In the instance of revenge films -- a fine example for this discussion -- the audience needs to feel that the act was truly heinous enough to merit the  possibility of equal, or worse, retribution. It's not enough to say a woman was hurt, we need to understand it. Many of us will be fortunate enough in our lives to never experience brutality at the hands of another human being, and thus we simply cannot empathize, through no fault of our own. And again, it's not necessary to show every violent moment in explicit detail, but the pained look on a woman's face (a la the 'Last House On the Left' remake) is enough to craft sympathy with the audience. The most important thing a director can do is keep the audience with the victim.

As for the second question, why does a woman have to get hurt? This brings us to the real focus of this week's column. If it's integral to the narrative, to the vision of the writer and the director, and it serves a greater purpose within the framework of the story, then yes -- someone is getting hurt. Just like if baking a cake or kidnapping a child or having a baby might be integral to the plot.

When that someone is a man, we seem to feel more comfortable. A man can take the pain. We need to ask ourselves why we think this. Is it because we feel that a man is more tolerant, athletic, naturally stronger, and more rational, therefore better suited to deal with the psychological and emotional fallout from violence inflicted against him? Why do we think it's not okay for a woman to be brutalized, but it's okay for a man to get hurt? More importantly, we celebrate men inflicting violence on one another in films all the time, and we don't think there's anything wrong with that because they're men.

This knee-jerk, faux-feminist response to women enduring violence on screen is ridiculous, and it's often a response heard from the lips of women themselves. It's presented under the guise of moral superiority -- this thinking that the film or the filmmakers are repulsive for hurting women. Never mind the fact that -- like any film featuring a male getting hurt -- none of this is real. A woman was not actually hurt, the filmmaker is not endorsing or celebrating violence -- they just had a story to tell. Why should we accept women getting hurt on film any less than we accept the same with men?

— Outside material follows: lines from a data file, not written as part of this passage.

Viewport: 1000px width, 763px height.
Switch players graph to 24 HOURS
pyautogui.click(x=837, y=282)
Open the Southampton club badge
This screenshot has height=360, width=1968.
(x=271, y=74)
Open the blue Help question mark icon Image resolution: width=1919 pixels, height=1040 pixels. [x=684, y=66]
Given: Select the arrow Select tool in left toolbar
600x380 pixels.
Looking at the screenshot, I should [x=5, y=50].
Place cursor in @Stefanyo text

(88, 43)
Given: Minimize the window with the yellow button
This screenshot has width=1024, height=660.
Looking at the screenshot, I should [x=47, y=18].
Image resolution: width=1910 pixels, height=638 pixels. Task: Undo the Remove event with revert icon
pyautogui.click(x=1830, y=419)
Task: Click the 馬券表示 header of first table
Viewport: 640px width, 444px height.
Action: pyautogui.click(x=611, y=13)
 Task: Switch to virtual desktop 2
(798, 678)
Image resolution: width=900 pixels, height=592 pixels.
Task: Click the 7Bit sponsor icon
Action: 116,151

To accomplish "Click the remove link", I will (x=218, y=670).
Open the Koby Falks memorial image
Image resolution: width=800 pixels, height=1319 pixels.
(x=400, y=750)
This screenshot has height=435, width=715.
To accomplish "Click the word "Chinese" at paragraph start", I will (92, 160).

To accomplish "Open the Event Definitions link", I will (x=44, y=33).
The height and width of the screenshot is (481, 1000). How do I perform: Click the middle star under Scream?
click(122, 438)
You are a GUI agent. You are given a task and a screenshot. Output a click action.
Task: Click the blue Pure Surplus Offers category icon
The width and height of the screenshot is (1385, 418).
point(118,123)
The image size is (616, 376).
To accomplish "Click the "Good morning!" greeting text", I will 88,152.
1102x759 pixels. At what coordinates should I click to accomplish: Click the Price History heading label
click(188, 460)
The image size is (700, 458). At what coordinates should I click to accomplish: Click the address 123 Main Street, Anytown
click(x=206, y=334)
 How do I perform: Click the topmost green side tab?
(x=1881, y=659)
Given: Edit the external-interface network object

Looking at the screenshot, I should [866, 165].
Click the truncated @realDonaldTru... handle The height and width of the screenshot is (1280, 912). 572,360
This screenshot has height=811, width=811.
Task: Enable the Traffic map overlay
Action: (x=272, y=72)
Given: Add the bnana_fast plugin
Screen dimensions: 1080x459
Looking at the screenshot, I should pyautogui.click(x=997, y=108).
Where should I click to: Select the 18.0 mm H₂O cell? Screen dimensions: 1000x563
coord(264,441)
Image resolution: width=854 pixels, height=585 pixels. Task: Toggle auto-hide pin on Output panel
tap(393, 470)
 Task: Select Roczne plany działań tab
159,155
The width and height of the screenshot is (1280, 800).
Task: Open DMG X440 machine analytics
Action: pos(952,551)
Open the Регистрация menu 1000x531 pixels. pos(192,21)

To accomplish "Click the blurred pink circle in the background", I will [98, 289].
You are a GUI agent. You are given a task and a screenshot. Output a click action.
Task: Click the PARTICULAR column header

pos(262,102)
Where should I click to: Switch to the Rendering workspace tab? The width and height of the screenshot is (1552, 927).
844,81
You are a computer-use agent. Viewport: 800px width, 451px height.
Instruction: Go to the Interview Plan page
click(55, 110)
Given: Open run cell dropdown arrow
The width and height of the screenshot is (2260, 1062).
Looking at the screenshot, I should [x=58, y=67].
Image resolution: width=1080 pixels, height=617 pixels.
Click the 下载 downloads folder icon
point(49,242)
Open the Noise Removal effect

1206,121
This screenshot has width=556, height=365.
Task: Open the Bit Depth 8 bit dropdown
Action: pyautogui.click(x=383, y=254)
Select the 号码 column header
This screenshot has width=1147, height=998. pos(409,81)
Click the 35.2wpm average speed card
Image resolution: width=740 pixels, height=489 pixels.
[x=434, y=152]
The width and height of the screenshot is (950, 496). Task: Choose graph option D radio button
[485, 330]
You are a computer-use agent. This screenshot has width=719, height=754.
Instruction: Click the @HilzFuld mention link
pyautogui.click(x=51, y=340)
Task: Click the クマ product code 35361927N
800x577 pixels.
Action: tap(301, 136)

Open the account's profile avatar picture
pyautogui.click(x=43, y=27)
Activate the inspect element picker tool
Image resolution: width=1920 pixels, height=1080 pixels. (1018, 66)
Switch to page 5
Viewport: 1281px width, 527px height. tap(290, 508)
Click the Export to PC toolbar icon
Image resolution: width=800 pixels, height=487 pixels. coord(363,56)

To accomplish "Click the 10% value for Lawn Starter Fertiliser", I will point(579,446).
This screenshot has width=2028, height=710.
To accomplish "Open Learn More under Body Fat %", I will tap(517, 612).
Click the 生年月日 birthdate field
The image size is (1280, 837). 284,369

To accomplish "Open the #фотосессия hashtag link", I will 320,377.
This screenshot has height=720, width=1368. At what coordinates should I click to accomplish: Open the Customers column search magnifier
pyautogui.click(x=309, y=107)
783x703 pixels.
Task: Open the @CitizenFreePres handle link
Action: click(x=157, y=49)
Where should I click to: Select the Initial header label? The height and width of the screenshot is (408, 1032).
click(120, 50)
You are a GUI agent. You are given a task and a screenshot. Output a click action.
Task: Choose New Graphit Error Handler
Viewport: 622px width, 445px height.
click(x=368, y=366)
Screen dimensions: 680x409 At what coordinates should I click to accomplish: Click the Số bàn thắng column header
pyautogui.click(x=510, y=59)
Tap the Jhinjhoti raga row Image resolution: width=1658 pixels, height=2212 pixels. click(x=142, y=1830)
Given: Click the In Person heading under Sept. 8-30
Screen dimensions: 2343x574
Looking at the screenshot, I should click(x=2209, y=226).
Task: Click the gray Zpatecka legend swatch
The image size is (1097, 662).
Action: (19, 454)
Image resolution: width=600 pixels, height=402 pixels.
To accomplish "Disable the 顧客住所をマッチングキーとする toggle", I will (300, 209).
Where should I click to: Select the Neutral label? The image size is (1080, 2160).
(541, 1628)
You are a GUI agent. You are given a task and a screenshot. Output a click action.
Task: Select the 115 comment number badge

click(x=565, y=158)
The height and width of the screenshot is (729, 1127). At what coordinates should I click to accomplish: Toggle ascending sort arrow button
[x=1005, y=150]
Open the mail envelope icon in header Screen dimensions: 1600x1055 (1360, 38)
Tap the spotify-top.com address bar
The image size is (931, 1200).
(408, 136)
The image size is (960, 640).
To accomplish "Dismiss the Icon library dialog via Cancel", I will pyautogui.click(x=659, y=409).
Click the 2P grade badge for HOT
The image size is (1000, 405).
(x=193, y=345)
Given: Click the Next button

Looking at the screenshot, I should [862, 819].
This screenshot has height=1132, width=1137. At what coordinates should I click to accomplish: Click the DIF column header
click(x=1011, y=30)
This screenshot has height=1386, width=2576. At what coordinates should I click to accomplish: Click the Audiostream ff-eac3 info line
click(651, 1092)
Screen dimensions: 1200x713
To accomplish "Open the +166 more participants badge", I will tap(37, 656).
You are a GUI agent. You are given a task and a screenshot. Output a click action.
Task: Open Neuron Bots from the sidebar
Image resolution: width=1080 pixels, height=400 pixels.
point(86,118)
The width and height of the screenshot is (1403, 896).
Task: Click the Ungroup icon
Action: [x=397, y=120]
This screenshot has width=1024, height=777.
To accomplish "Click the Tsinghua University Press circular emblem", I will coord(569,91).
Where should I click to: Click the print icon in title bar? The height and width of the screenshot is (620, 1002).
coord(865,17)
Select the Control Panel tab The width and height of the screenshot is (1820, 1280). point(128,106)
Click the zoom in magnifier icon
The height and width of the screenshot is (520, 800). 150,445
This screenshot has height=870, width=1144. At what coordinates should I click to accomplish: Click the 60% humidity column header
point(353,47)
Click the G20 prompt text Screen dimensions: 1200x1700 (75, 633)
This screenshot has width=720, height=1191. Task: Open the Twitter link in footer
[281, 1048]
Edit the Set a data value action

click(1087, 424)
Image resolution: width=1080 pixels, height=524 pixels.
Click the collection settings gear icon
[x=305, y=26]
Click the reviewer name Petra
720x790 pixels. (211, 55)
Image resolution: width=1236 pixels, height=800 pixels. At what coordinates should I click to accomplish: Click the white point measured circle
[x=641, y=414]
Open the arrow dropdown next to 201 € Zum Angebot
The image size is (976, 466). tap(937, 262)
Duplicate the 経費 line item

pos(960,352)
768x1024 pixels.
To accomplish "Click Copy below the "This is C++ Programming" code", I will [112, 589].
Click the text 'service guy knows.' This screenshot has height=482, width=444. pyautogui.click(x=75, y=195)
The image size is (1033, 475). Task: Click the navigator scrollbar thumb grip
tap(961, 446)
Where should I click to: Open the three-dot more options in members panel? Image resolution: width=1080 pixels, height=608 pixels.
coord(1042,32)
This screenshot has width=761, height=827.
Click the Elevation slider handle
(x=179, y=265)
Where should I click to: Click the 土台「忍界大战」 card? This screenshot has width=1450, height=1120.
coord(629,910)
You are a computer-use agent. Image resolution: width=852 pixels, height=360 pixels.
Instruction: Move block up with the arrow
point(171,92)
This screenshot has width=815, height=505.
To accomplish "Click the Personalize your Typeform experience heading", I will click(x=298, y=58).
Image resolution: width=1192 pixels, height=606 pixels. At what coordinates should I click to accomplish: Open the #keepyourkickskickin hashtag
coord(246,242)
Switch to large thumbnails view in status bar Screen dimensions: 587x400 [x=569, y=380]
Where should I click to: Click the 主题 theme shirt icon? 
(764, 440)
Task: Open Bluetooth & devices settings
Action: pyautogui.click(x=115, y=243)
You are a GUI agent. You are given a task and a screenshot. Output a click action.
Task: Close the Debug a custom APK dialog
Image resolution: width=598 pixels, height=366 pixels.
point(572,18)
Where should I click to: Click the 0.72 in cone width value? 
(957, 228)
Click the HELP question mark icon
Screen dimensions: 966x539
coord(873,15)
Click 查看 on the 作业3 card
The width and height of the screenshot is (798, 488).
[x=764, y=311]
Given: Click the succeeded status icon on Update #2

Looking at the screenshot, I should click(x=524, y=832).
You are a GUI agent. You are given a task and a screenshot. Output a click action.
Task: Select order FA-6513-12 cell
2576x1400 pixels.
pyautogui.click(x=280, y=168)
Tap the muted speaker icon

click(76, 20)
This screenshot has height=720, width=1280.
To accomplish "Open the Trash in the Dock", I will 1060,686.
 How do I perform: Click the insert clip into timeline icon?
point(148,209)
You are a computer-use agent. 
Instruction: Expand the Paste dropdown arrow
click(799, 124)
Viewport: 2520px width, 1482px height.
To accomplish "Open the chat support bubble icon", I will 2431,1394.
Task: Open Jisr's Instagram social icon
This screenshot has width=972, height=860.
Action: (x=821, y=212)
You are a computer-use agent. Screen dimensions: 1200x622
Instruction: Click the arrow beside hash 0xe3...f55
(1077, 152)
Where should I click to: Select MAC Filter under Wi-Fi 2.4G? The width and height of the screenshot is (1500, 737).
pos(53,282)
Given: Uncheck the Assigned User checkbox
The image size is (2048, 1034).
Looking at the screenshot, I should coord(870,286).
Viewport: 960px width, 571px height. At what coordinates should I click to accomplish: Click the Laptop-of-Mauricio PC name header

Those that argue that women often endure much worse brutality than a man ever could are also presenting a similarly sexist argument. We can brutalize men the same way we brutalize women. Particular acts and gender are not mutually exclusive, though women do often wind up on the receiving end of fates we consider much worse than death. And that's an issue to take up with filmmakers, who -- for whatever reason -- refuse to put men in similarly life-shattering situations.

The idea, though, that we cheer men on as they kick each other's asses and kill their enemies while we shame a similar film that deigns to hurt a woman is hypocritical. It's all or nothing; if this violence is okay, then that violence has to be okay, too, or else we're saying that women are not equal.

It's sexism playing dress-up in overgrown feminist clothing, and it has to end because it just looks ridiculous.